* **Task requirements**:
Copy out all lines from the entries below in which "will" occurs.

* **Material shown**:

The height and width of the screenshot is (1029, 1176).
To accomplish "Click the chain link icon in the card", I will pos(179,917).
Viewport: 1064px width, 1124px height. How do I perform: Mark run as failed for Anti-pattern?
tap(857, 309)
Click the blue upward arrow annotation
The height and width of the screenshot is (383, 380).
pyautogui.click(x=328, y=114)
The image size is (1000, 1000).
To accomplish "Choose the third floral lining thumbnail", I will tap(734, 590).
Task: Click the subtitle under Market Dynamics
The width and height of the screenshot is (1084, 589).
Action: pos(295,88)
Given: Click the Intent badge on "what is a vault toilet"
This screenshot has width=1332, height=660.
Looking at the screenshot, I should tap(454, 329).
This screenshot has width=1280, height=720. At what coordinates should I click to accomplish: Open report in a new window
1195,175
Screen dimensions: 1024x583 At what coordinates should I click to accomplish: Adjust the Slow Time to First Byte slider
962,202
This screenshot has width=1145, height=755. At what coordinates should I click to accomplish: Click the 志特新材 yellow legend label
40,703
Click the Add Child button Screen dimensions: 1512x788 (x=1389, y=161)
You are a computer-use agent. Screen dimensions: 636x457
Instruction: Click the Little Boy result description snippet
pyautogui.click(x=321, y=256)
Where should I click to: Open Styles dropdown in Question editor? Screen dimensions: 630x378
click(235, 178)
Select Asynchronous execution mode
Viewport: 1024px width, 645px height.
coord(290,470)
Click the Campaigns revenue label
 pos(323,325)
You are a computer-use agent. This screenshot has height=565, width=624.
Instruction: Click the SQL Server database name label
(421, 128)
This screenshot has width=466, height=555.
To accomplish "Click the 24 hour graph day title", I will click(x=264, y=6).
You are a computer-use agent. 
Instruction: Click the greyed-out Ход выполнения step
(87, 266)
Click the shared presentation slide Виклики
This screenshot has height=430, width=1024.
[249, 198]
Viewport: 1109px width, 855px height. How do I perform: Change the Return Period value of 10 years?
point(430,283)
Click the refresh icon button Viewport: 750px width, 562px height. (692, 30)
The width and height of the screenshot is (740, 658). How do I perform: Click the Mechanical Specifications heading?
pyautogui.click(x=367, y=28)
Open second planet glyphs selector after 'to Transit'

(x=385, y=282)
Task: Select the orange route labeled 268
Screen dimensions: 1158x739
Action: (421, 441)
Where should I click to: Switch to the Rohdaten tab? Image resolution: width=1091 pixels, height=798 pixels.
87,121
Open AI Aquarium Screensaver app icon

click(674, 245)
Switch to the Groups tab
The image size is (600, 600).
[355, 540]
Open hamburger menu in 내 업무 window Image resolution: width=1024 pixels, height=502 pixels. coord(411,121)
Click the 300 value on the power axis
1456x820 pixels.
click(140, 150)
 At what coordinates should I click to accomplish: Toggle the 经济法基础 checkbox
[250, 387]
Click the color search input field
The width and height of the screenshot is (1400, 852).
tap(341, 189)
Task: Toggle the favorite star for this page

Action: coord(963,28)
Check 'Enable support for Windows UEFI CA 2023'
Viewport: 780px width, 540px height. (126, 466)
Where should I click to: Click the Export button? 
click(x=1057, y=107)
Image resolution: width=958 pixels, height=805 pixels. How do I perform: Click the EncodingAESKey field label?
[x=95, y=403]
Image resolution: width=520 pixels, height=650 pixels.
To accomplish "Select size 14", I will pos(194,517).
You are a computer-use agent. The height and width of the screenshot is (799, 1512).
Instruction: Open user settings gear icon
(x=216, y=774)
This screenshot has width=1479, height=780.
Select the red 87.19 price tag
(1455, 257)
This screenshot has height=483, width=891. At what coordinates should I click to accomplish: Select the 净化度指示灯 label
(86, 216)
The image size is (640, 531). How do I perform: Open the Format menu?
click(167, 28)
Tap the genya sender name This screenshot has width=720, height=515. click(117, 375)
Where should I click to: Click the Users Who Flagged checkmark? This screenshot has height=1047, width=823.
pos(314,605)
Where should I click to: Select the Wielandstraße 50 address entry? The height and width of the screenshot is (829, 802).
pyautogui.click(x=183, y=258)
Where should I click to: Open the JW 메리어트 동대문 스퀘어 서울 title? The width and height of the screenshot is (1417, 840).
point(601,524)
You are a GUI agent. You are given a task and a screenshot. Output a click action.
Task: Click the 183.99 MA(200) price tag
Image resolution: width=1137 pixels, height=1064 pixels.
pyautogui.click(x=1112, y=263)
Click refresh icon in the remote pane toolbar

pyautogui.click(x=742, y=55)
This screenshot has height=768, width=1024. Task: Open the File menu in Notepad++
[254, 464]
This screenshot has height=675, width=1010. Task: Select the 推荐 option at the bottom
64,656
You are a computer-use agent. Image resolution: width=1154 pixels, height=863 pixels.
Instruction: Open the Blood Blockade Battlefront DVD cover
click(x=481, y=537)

* **Exercise result**:
To accomplish "Click the chain link icon in the card", I will pos(179,917).
To accomplish "Choose the third floral lining thumbnail", I will tap(734, 590).
To accomplish "Click the 24 hour graph day title", I will click(x=264, y=6).
To accomplish "Select size 14", I will pos(194,517).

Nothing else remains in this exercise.